2000 TV film by Tibor Takács

Once Upon a Christmas is a 2000 family film directed by Tibor Takács. It stars Kathy Ireland, John Dye, and Mary Donnelly-Haskell. The filming location was in Vancouver, British Columbia. It premiered on the PAX Network. As of 2009, it is shown in the 25 Days of Christmas programming block on ABC Family. In 2012, it was broadcast on the Hallmark Channel.

==Plot==
After Santa Claus has noticed how many children have become naughty, he decides that he will not deliver presents to any children this year. But his daughter, Kristin Claus, takes on the challenge of trying to deliver presents to children around the world. She makes a deal with people in the North Pole that she would change a family on "Santa's Naughty List" to be on the "Nice List". She uses her magic to go to the Morgan house, a family of a single father and two spoiled children, and try to change them to nice. But the children are tricked by Rudolfa, Kristin's sister, who wants to turn Christmas into a joking holiday. Kristin was mistaken as a nanny for the children and played along with the role.

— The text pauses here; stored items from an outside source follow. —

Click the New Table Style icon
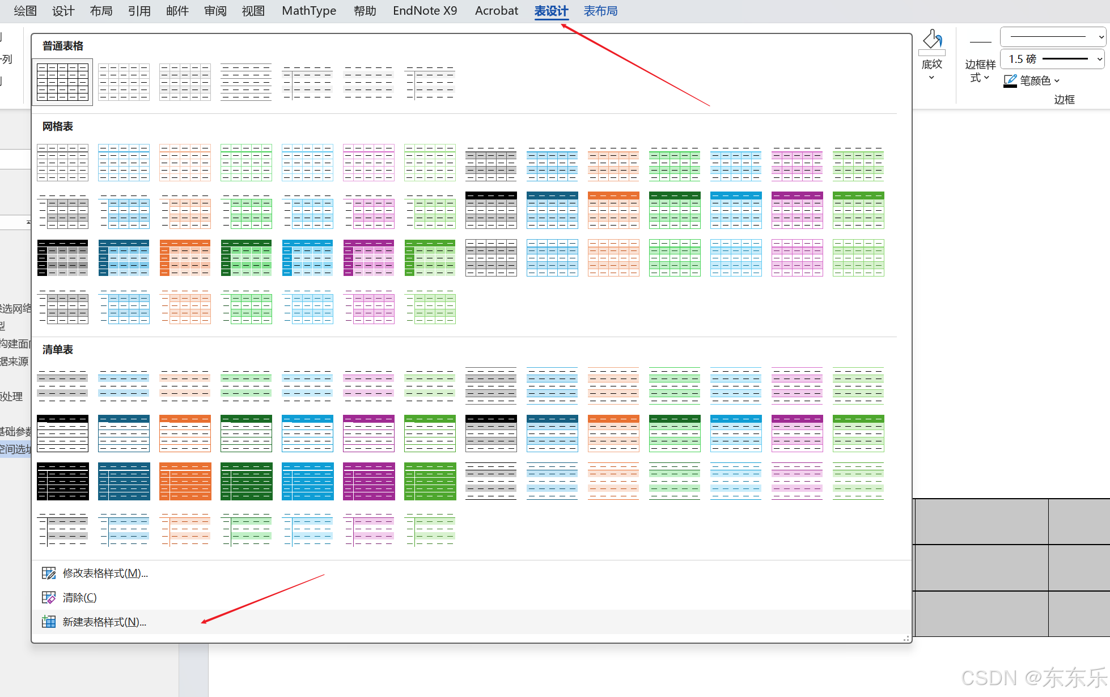point(49,622)
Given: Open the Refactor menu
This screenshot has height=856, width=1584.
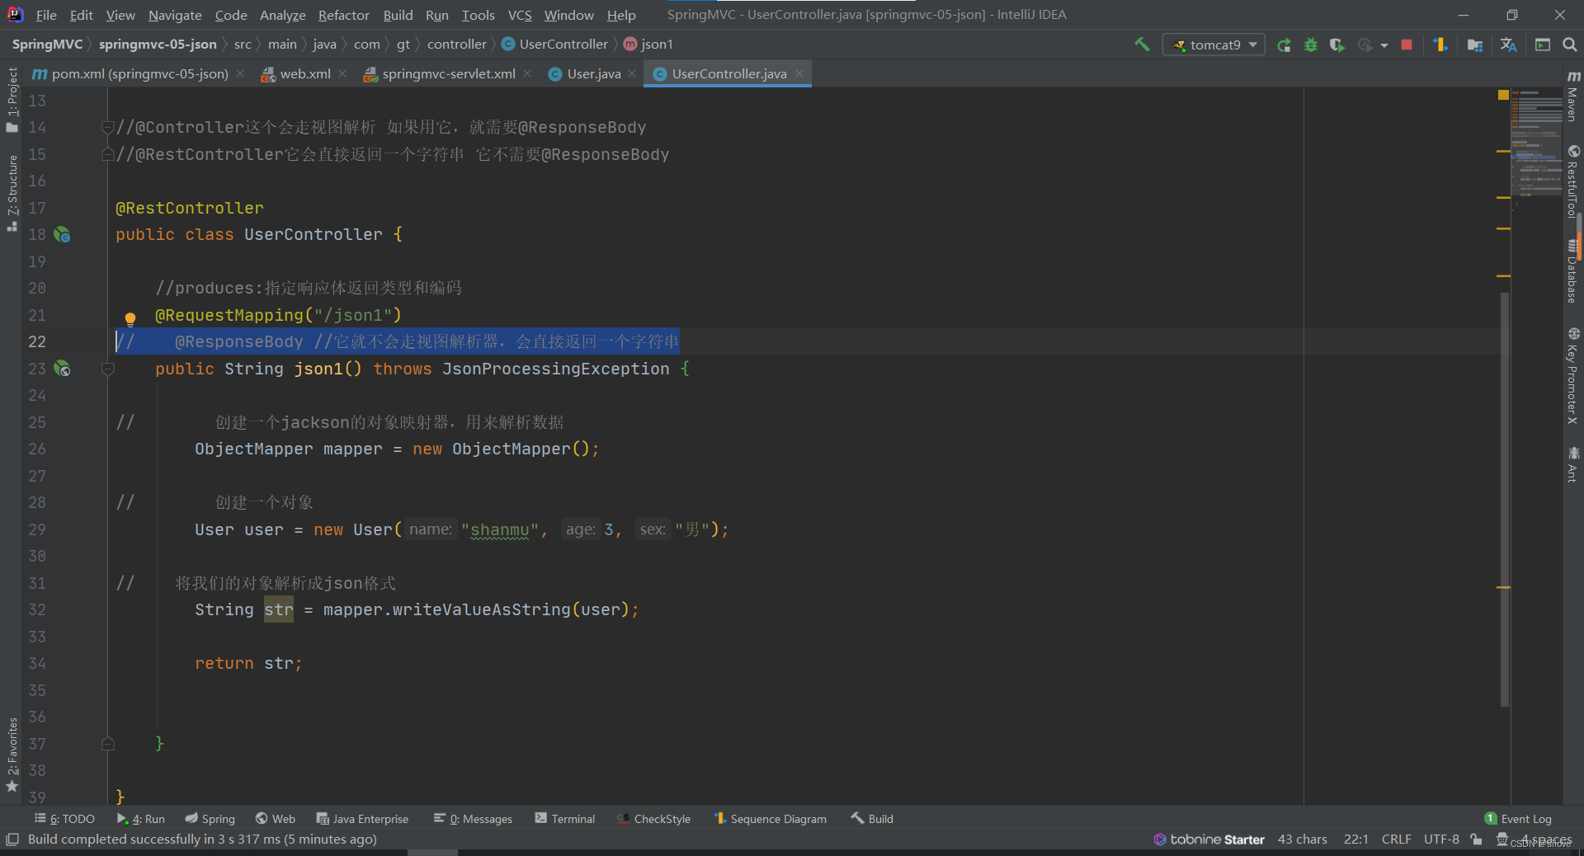Looking at the screenshot, I should click(343, 15).
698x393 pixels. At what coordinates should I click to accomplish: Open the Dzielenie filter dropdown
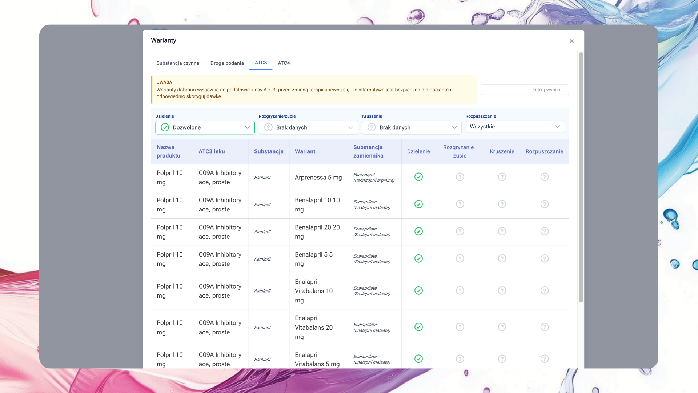205,128
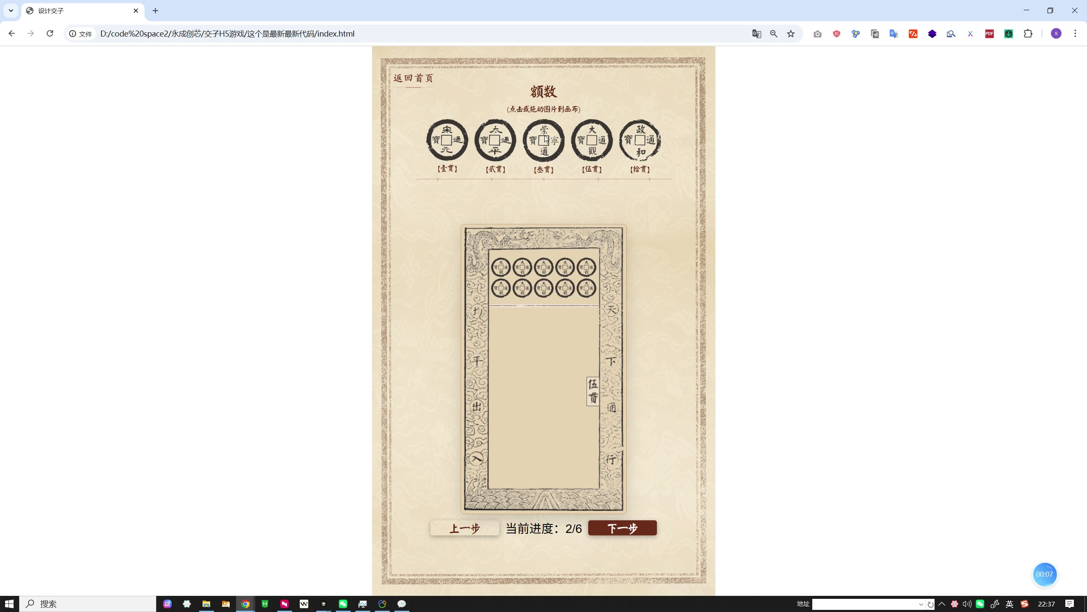Reload the page
1087x612 pixels.
coord(50,34)
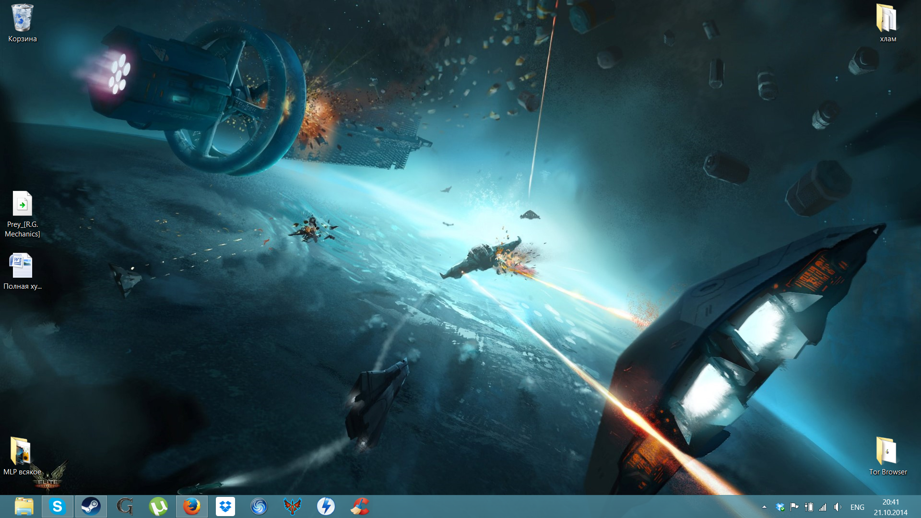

The children begin to resent Kristin, and Kyle even tells their dad that Kristin is dangerous. Kyle tries to engage Brittany into it. They treated Kristin badly and she left the Morgan house when no one was at home. Bill Morgan became work-obsessed since his wife died. On a work-trip he carried along the children and their uncle and took a rest stop at a diner. They met Kristin there (she used her magic to meet them there) and Bill convinced her to look after the children on the trip. The family (and Kristen) take an unexpected detour. Rudolfa uses her magic to make a fake detour sign and sends the family in the middle of nowhere. She also sent an elf dressed as a deer into the middle of the road, causing them to swerve into a ditch. They spend the night at a nearby old, abandoned house, where Kristin confronts Bill about his own selfish ways. The kids continue to act selfish and bratty, but Bill and Kristin don't put up with it. Brittany soon realizes that she is behaving bratty and makes the family breakfast-in-bed from some food supplies she found in the house. A fire breaks out, and Kyle, the family's son almost dies. Kristin gives her immortality to save him, but she now cannot remember her past.

== Cast ==

| Actor | Role |
|---|---|
| Kathy Ireland | Kristin Claus |
| John Dye | Bill Morgan |
| Douglas Campbell | Santa Claus |
| Mary Donnelly Haskell | Rudolfa Claus |
| Wayne Thomas Yorke | Uncle Johnny |
| Robin Avery | Sandman |
| Rebecca Toolan | Clara Claus |
| Kirsten Prout | Brittany Morgan |
| James Kirk | Kyle Morgan |
| Arturo Gil | Wahoo |
| Rachelle Carson | Harley Jones |
| Liz Torres | The Tooth Fairy |

==Sequel==
A sequel, Twice Upon a Christmas, followed in 2001.

==Home media==
The film was released by CBS Home Entertainment through Paramount Home Entertainment on DVD November 7, 2006.

== Reception ==
Andy Webb of The Movie Scene wrote that everything in the film felt like it was "pantomime" while David Parkinson of Radio Times found it was "Scrooge without the ghosts".